§ **ACTIVITY**: The records follow. Print, word for word, the first line through the "Given: Click KALDIR to remove gift code" line.

[[ STORED DATA open ]]

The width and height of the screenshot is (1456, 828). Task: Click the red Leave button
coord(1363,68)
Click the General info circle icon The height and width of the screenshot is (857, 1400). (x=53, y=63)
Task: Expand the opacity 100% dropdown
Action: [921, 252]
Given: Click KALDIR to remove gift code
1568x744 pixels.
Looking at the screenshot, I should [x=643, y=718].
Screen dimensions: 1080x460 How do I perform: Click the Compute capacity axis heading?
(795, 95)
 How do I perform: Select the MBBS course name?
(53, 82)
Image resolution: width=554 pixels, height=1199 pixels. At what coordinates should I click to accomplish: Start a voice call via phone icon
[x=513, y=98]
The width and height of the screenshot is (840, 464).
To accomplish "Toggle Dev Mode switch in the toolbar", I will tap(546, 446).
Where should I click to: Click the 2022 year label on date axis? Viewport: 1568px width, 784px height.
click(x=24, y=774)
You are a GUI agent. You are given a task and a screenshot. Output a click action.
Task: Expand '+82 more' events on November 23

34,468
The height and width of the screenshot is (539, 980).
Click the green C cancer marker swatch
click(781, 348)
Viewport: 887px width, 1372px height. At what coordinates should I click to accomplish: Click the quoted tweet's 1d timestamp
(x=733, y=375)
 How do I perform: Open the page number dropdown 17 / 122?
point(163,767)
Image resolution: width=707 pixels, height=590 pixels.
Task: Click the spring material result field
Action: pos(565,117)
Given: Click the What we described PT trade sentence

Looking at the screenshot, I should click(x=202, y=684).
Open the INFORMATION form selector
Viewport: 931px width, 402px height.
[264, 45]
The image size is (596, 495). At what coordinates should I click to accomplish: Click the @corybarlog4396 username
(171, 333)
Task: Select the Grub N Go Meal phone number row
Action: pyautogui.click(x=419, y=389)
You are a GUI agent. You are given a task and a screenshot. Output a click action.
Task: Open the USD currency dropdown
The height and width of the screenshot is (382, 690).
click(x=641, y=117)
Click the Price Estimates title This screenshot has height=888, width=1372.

[[ STORED DATA closed ]]

§ **ANSWER FOR THE TASK**:
The width and height of the screenshot is (1456, 828). Task: Click the red Leave button
coord(1363,68)
Click the General info circle icon The height and width of the screenshot is (857, 1400). (x=53, y=63)
Task: Expand the opacity 100% dropdown
Action: [921, 252]
Given: Click KALDIR to remove gift code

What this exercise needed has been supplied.